My Uncle Hugh, albeit the oldest of the family, had never married until now, and all the countryside rang with talk of his young wife. I did not hear as much as I wished, for the gossips took heed to my presence when I drew anear and turned to other matters. Yet, being somewhat keener of comprehension than they knew, I heard and understood not a little of their talk.
And so I came to know that neither proud Mrs. Montressor nor my good aunts, nor even my gentle mother, looked with overmuch favour on what my Uncle Hugh had done. And I did hear that Mrs. Montressor had chosen a wife for her stepson, of good family and some beauty, but that my Uncle Hugh would have none of her — a thing Mrs. Montressor found hard to pardon, yet might so have done had not my uncle, on his last voyage to the Indies — for he went often in his own vessels — married and brought home a foreign bride, of whom no one knew aught save that her beauty was a thing to dazzle the day and that she was of some strange alien blood such as ran not in the blue veins of the Montressors.
Some had much to say of her pride and insolence, and wondered if Mrs. Montressor would tamely yield her mistress-ship to the stranger. But others, who were taken with her loveliness and grace, said that the tales told were born of envy and malice, and that Alicia Montressor was well worthy of her name and station.
So I halted between two opinions and thought to judge for myself, but when I went to the Place my Uncle H
ugh and his bride were gone for a time, and I had even to swallow my disappointment and bide their return with all my small patience.
But my aunts and their stepmother talked much of Alicia, and they spoke slightingly of her, saying that she was but a light woman and that no good would come of my Uncle Hugh’s having wed her, with other things of a like nature. Also they spoke of the company she gathered around her, thinking her to have strange and unbecoming companions for a Montressor. All this I heard and pondered much over, although my good aunts supposed that such a chit as I would take no heed to their whisperings.
When I was not with them, helping to whip eggs and stone raisins, and being watched to see that I ate not more than one out of five, I was surely to be found in the wing hall, poring over my book and grieving that I was no more allowed to go into the Red Room.
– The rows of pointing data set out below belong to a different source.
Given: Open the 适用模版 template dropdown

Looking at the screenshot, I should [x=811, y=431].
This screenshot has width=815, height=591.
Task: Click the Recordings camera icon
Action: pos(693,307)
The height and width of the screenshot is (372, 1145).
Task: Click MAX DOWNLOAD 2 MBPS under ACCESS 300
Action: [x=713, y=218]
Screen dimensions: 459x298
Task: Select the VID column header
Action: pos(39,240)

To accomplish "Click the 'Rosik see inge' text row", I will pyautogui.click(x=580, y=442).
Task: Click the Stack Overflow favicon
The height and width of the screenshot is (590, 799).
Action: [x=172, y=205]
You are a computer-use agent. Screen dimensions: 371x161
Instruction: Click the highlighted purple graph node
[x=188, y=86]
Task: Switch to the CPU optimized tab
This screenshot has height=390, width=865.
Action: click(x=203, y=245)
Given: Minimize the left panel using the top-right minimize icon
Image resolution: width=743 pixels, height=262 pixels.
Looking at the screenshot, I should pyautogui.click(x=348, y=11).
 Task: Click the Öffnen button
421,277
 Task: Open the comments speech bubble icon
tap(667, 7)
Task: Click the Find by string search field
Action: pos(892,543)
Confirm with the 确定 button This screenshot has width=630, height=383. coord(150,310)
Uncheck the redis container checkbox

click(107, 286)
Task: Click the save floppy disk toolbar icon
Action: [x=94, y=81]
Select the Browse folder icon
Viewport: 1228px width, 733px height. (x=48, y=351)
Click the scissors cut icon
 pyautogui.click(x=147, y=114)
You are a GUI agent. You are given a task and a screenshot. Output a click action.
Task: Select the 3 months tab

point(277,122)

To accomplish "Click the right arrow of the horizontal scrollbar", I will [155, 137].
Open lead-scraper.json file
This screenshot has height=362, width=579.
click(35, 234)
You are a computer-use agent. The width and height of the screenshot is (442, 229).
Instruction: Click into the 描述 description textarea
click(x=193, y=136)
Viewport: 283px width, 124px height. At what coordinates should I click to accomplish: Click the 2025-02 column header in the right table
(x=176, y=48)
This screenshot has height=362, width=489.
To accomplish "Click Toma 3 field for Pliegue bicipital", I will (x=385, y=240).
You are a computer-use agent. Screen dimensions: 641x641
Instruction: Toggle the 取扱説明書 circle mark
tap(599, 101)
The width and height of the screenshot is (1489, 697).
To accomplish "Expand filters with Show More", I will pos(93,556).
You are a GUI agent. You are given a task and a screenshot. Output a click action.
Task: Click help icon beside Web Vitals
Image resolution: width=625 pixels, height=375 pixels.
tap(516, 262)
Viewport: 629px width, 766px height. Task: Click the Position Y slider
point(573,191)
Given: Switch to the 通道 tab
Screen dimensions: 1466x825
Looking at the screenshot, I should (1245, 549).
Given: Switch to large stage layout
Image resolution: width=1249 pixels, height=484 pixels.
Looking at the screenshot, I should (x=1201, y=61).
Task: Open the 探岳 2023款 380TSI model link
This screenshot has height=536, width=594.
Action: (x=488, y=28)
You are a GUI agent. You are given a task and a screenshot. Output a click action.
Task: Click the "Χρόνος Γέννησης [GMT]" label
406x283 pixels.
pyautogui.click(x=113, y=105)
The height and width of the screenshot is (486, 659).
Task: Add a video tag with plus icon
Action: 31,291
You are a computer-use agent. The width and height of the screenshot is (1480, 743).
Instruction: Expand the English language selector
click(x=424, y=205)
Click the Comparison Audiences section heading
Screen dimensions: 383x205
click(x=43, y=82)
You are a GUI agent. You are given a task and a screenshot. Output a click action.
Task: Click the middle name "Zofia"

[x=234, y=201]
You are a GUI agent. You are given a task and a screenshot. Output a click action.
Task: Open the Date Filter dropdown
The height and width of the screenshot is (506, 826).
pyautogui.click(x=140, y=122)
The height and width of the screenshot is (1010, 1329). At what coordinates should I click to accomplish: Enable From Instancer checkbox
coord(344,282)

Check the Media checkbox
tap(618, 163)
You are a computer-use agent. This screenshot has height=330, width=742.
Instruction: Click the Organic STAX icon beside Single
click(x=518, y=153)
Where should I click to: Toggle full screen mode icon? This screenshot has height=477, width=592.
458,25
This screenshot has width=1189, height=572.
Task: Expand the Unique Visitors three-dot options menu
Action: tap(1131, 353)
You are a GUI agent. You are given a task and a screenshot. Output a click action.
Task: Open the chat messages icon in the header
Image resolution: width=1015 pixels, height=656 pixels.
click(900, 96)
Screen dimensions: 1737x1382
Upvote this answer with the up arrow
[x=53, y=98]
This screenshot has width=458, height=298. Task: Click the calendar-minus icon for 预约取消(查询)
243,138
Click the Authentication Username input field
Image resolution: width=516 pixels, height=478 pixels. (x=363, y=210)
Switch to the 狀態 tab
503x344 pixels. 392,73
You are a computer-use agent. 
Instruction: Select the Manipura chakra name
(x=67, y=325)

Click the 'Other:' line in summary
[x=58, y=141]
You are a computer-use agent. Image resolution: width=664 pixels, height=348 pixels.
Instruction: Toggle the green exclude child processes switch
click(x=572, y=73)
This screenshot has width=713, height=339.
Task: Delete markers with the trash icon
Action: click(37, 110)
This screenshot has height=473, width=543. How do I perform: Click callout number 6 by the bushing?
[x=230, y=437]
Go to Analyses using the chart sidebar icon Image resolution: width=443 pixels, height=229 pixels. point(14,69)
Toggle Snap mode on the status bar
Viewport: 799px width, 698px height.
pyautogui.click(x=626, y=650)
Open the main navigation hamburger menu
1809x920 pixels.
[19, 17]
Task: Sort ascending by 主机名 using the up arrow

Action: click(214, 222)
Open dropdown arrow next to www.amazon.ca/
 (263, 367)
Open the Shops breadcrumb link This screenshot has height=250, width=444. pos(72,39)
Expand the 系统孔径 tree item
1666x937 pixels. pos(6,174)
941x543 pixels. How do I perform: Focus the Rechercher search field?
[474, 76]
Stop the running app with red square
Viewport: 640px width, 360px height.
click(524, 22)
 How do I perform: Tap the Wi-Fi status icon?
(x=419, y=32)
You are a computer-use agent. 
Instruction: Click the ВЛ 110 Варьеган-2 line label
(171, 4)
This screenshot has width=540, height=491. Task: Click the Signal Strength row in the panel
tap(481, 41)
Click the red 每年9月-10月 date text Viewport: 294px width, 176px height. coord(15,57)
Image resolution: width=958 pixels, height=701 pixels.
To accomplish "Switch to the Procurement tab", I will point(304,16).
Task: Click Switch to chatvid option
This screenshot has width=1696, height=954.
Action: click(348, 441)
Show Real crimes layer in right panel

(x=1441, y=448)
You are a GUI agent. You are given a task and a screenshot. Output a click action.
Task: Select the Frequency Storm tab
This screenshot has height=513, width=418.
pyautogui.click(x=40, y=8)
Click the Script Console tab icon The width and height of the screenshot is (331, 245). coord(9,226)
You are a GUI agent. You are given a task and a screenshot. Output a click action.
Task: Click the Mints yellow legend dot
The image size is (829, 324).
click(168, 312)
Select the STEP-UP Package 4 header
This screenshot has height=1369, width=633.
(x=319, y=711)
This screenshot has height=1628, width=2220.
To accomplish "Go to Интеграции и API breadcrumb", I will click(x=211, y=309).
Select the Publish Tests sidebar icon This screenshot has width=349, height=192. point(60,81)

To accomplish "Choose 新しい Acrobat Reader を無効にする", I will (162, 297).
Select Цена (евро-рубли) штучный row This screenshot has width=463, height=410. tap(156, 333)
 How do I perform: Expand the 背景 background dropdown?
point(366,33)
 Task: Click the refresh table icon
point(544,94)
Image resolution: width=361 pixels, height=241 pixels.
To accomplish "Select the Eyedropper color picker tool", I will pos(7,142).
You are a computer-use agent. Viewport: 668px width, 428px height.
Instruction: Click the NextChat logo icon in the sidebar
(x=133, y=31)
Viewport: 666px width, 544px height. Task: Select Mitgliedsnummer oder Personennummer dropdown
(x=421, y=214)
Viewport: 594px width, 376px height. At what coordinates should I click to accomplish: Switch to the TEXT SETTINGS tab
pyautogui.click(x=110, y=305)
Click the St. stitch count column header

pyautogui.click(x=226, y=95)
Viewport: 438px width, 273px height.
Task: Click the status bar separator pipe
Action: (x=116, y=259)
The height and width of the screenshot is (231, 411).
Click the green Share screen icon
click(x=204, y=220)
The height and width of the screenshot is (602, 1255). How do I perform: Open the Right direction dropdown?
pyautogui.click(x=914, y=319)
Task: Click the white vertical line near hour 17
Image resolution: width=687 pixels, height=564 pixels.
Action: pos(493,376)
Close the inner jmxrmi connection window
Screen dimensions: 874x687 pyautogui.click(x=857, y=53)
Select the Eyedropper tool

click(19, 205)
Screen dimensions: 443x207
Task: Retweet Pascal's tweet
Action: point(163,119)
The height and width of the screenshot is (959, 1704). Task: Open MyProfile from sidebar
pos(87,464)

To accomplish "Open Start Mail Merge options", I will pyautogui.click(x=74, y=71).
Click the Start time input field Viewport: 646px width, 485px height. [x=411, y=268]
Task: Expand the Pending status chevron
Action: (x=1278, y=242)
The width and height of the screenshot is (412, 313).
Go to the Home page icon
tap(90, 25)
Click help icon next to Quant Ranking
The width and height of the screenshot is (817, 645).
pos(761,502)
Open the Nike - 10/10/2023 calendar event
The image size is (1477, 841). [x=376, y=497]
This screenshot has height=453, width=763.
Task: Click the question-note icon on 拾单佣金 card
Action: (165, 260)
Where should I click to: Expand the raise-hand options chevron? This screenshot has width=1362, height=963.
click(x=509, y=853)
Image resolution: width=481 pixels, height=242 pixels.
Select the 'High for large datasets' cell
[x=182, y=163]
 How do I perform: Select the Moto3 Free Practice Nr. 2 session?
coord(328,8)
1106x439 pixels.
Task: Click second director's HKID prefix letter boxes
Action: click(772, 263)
The wing hall was a narrow one and dim, connecting the main rooms of the Place with an older wing, built in a curious way. The hall was lighted by small, square-paned windows, and at its end a little flight of steps led up to the Red Room.
Whenever I had been at the Place before — and this was often — I had passed much of my time in this same Red Room. It was Mrs. Montressor’s sitting-room then, where she wrote her letters and examined household accounts, and sometimes had an old gossip in to tea. The room was low-ceilinged and dim, hung with red damask, and with odd, square windows high up under the eaves and a dark wainscoting all around it. And there I loved to sit quietly on the red sofa and read my fairy tales, or talk dreamily to the swallows fluttering crazily against the tiny panes.
When I had gone this Christmas to the Place I soon bethought myself of the Red Room — for I had a great love for it. But I had got no further than the steps when Mrs. Montressor came sweeping down the hall in haste and, catching me by the arm, pulled me back as roughly as if it had been Bluebeard’s chamber itself into which I was venturing.